By Andrew Hall | 12 May 2011
Merrill Garbus introduced herself at the Crocodile Cafe by simply saying, “I only wear this dress for sold-out shows.” Over the course of the next seventy minutes or so, she demonstrated her love for the capacity audience through direct praise and near-perfect performances of the best songs from both BiRd-BrAiNs (2009) and this year’s stellar w h o k i l l, making obvious how she bowled over audiences well before this one.
Though there were other people onstage (the current tUnE-yArDs live set is augmented by two saxophonists and a bassist who added auxiliary percussion) and there were opening acts (I missed Thousands, but Buke & Gass’ homemade instrumental sound and aggressive back-and-forths were infinitely more playful than they seemed when I saw them open for Efterklang last September), this was unquestionably Garbus’ show. She opened with a song performed solo, and regardless of how impressive it was to watch her construct drum loops in real-time before tearing through her song on ukulele, even more impressive was a moment, toward the song’s end, when the power of her voice was suddenly and undeniably made real. As she got the capacity crowd to sing along, she kept going and held her last note as the entire room lost the energy to continue doing so, leaving us as stunned as she possibly could having been on stage for less than four minutes.

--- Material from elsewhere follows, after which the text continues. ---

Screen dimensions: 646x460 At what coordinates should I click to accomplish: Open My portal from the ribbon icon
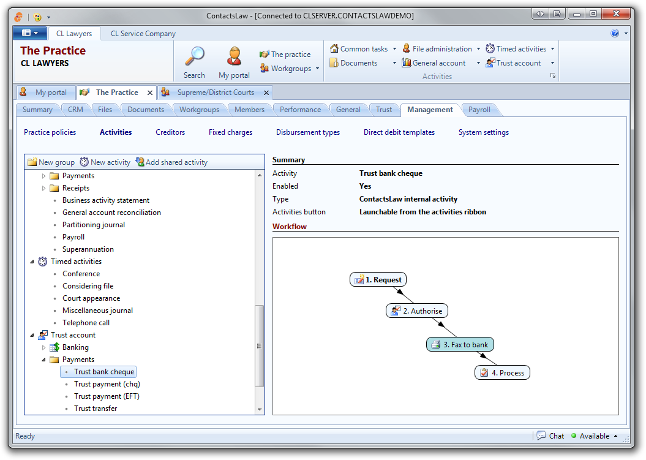[x=234, y=56]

From there, it was more or less as expected. The early material sounded far more fleshed out and approachable when freed from the enclosures of Garbus’ dictaphone, and the new songs sounded every bit as muscular and daring on stage as they do on record. The unconventional ensemble brought “Bizness” and the the album’s other aggressive numbers to life in such a way that makes having two dedicated horn players playing the same horn seem not just appropriate but necessary, and Garbus’ Afropop-inspired ukulele playing never came across as trite or cloying.
When she finally got to album closer “Killa,” the audience cheered as she sang, “I’m a new kind of woman, I’m a new kind of woman, I’m a don’t take shit from you kind of woman.” The best song from her debut, “Fiya,” immediately resonated just as hard. She took two encores, and by the end of the night had said as many nice things about us as an audience as everyone I spoke to about her performance said about her afterward.
It’s hard to say much more than “she completely and totally killed it.” Garbus crafted a record full of vitality and energy and proved on stage that not for a second was any of its power a put-on, something many performers ultimately can’t demonstrate. And it’s hard to imagine that she won’t be playing them in venues at least two or three times this size within a year or two.